* [Provided text]:

▼

Donald Trump’s campaign issued a wild statement Tuesday attacking Watergate reporter Bob Woodward over his new book, which contains a series of potentially damaging revelations about the ex-president.
The book, War, is due to be published next week and claims Trump secretly sent COVID testing equipment to Vladimir Putin when the devices weren’t widely available. It also cites an aide who says Trump and Putin may have spoken on the phone as many as seven times since Trump left office.
“None of these made up stories by Bob Woodward are true and are the work of a truly demented and deranged man who suffers from a debilitating case of Trump Derangement Syndrome,” Trump spokesman Steven Cheung said in a statement. “Woodward is an angry, little man and is clearly upset because President Trump is successfully suing him because of the unauthorized publishing of recordings he made previously. President Trump gave him absolutely no access for this trash book.”
Cheung ended his unhinged remarks by calling Woodward “a total sleazebag who has lost it mentally.”
The Kremlin likewise denied the book’s claims.
“This is not true,” spokesperson Dmitri Peskov told the New York Times. “It’s a typical bogus story in the context of the pre-election political campaign.”
Trump has drawn scrutiny for his amiable relationship with the Russian leader since his first term in office, and Woodward’s account will only fuel concerns about their chumminess less then a month out from Trump’s bout against Democratic foe Kamala Harris.

▲

Extracted data entries:
▼

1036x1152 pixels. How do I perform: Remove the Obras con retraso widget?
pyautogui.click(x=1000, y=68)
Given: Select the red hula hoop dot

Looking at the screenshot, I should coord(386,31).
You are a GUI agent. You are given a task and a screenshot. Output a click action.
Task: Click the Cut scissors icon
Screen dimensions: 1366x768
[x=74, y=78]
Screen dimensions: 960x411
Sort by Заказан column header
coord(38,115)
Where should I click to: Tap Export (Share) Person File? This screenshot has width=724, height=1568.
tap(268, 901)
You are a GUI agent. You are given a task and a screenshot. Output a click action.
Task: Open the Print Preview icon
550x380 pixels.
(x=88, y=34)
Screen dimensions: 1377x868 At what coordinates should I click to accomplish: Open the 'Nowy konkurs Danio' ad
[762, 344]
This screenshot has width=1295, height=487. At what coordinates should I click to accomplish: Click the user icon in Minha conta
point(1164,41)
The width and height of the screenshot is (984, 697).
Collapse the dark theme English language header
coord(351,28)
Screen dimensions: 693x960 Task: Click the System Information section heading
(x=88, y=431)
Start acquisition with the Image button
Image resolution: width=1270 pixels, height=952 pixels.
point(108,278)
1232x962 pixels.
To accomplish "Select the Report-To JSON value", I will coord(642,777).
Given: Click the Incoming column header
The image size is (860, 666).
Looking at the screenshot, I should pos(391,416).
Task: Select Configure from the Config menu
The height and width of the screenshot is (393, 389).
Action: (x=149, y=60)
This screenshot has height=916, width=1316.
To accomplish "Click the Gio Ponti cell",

▲

* [Required work]: Please extend the article about Bob Woodward's book, picking up after its final sentence. The data is separate from the article about Bob Woodward's book.

* [Answer section]:
During his debate against Harris in September, Trump twice refused to say he hoped for a Ukraine victory in its war against Russia.
It isn’t the first time Trump has made news for appearing in one of the 81-year-old legendary journalist’s books, which often make bombshell claims based on—as in this case—high-level, unnamed sources.
In 2020, amid the COVID pandemic, Woodward published Rage, a book that featured taped interviews not between the author and anonymous source—but Trump himself.
Trump admitted to Woodward that he thought the virus “more deadly” than the flu, even as, at the same time, he tried to compare the two.
In a later interview, as Covid struck hard in New York City, he told Woodward that he wanted to “play it down.”
Trump reportedly read that book in one night but found it “very boring.”